The Transiting Planets and Planetesimals Small Telescope (TRAPPIST) is the corporate name for a pair of Belgian optic robotic telescopes. TRAPPIST–South, which is situated high in the Chilean mountains at ESO's La Silla Observatory, came online in 2010, and TRAPPIST–North situated at the Oukaïmeden Observatory in the Atlas Mountains in Morocco, came online in 2016.

Description 
TRAPPIST is controlled from Liège, Belgium, with some autonomous features. It consists of two  reflecting robotic telescopes located at the ESO La Silla Observatory (housed in the dome of the retired Swiss T70 telescope) in Chile and at Oukaïmeden Observatory in Morocco.

The 60 cm f/8 Ritchey–Chrétien design telescopes and New Technology Mount NTM-500 were built by ASTELCO Systems, a company in Germany. The CCD camera was built by Finger Lakes Instrumentation (USA), providing a 22 x 22 arcminutes field of view.

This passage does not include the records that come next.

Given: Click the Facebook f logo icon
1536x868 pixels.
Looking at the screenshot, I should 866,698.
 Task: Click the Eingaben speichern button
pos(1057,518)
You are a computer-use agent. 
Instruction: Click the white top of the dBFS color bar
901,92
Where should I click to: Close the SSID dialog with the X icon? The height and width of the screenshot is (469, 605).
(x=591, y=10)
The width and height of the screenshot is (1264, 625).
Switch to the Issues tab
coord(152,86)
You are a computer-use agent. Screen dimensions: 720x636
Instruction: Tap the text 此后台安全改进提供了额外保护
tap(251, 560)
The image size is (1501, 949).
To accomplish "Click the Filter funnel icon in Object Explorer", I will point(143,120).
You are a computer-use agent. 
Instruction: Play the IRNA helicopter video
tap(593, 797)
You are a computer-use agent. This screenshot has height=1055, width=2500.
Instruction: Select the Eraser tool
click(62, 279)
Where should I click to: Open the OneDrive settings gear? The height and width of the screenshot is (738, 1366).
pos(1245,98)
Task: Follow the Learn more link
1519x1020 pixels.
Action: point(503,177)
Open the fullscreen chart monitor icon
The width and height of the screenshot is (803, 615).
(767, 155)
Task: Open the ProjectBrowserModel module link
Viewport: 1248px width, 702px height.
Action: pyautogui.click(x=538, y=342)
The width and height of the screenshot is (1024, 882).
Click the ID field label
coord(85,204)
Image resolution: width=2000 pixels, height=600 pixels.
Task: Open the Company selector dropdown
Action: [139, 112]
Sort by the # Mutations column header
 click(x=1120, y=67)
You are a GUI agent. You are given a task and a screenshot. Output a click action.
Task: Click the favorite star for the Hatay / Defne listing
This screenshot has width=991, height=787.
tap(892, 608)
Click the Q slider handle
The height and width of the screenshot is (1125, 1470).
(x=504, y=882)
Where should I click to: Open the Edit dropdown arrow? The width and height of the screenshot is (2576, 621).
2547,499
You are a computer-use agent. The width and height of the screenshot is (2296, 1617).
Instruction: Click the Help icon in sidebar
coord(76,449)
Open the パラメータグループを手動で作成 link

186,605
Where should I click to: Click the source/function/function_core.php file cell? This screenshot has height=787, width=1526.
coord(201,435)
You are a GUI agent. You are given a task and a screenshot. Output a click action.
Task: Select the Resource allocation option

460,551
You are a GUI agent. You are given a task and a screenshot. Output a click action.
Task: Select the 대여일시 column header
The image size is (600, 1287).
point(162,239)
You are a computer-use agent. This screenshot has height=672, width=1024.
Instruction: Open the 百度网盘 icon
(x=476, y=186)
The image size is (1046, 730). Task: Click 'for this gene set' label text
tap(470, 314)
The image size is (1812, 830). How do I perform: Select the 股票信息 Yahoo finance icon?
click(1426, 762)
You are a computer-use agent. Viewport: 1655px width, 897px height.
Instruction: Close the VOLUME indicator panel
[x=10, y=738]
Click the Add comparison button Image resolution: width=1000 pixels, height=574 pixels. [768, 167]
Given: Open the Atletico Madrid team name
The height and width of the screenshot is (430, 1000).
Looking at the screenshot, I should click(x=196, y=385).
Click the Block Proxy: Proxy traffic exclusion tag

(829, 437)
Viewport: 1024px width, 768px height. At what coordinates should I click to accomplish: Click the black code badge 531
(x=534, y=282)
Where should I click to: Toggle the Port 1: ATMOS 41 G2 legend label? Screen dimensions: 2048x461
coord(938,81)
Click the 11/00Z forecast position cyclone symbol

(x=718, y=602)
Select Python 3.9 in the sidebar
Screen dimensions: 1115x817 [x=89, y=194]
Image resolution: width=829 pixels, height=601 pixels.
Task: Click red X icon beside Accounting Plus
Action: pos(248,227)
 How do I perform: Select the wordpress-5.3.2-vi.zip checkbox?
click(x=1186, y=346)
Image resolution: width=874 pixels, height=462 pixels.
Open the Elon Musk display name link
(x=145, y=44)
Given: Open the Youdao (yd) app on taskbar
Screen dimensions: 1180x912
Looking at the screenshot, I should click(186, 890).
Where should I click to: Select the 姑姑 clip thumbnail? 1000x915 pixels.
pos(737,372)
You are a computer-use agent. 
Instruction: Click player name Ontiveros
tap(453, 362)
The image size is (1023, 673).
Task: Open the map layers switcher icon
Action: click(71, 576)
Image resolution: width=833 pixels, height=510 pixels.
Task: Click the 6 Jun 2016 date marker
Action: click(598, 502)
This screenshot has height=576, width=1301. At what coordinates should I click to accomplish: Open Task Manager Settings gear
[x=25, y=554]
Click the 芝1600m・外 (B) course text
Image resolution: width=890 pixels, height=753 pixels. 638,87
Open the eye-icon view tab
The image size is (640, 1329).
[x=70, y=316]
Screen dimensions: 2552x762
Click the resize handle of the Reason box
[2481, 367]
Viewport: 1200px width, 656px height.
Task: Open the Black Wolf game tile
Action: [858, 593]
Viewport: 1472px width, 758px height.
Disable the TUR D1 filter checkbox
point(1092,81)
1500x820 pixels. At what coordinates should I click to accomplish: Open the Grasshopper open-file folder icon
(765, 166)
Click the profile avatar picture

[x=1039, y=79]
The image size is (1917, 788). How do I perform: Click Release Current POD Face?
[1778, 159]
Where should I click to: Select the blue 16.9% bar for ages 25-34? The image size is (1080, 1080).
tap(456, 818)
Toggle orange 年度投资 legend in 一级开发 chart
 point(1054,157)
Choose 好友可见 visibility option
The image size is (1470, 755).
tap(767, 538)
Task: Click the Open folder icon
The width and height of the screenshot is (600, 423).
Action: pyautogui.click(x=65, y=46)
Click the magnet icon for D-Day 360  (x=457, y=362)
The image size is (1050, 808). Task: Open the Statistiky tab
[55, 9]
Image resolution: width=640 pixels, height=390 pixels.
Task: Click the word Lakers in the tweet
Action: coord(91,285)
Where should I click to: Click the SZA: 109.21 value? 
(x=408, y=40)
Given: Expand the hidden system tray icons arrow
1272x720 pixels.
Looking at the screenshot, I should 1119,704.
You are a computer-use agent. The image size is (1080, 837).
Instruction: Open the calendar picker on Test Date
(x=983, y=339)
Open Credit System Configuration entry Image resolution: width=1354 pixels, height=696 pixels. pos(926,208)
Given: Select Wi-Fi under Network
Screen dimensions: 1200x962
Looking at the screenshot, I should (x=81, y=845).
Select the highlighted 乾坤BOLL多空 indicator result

The camera is fitted with a double filter wheel, allowing 12 different filters and one clear position.

The telescope condominium is a joint venture between the University of Liège, Belgium, and Geneva Observatory, Switzerland, and among other tasks, it specializes in searching for comets and exoplanets.

In November 2010, it was one of the few telescopes that observed a stellar occultation of the planetary body Eris, revealing that it may be smaller than Pluto, and it helped observe a stellar occultation by Makemake, when it passed in front of the star NOMAD 1181-0235723. The observations of this event showed it lacked a significant atmosphere.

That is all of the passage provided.